Large Scale Transfer Learning for Tabular Data via Language Modeling
Josh Gardner, Juan C. Perdomo, Ludwig Schmidt
TL;DR
TabuLa-8B introduces a transformer-based approach to tabular data prediction by fine-tuning Llama 3-8B on a vast, filtered tabular corpus (T4) using a novel row-causal masking and serialization scheme. The Tremendous TabLib Trawl provides about 4 million tables with over 2.1 billion rows and 100 billion tokens to enable large-scale transfer learning for tabular data. Across 329 datasets, TabuLa-8B demonstrates strong zero-shot and few-shot transfer, outperforming state-of-the-art baselines and showing notable sample efficiency, all while enabling open-source reproducibility. The work highlights both the promise and practical considerations of tabular foundation models and lays out a concrete path for future research and safer, transparent deployment.
Abstract
Tabular data -- structured, heterogeneous, spreadsheet-style data with rows and columns -- is widely used in practice across many domains. However, while recent foundation models have reduced the need for developing task-specific datasets and predictors in domains such as language modeling and computer vision, this transfer learning paradigm has not had similar impact in the tabular domain. In this work, we seek to narrow this gap and present TabuLa-8B, a language model for tabular prediction. We define a process for extracting a large, high-quality training dataset from the TabLib corpus, proposing methods for tabular data filtering and quality control. Using the resulting dataset, which comprises over 2.1B rows from over 4M unique tables, we fine-tune a Llama 3-8B large language model (LLM) for tabular data prediction (classification and binned regression) using a novel packing and attention scheme for tabular prediction.
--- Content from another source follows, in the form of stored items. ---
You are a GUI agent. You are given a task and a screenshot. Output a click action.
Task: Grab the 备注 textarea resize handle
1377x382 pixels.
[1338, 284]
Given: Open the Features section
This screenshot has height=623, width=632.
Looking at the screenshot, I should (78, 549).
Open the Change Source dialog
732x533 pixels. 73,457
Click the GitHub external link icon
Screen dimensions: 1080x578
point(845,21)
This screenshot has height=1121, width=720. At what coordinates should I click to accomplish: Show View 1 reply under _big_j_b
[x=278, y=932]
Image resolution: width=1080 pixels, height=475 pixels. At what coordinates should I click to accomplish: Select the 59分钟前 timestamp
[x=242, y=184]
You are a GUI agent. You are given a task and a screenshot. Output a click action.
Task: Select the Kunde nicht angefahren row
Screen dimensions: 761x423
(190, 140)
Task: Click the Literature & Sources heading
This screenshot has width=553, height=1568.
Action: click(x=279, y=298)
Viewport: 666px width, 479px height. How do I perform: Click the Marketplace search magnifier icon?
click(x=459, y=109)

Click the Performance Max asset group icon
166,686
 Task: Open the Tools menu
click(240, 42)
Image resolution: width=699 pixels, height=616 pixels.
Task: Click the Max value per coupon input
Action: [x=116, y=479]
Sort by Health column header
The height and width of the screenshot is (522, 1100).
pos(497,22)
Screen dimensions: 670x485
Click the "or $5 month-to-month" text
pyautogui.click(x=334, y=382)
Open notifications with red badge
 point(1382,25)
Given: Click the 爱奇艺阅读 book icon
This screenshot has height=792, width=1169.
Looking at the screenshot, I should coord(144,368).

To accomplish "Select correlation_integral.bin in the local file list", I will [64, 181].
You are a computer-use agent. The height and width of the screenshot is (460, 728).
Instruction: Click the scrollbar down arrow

Through evaluation across a test suite of 329 datasets, we find that TabuLa-8B has zero-shot accuracy on unseen tables that is over 15 percentage points (pp) higher than random guessing, a feat that is not possible with existing state-of-the-art tabular prediction models (e.g. XGBoost, TabPFN). In the few-shot setting (1-32 shots), without any fine-tuning on the target datasets, TabuLa-8B is 5-15 pp more accurate than XGBoost and TabPFN models that are explicitly trained on equal, or even up to 16x more data. We release our model, code, and data along with the publication of this paper.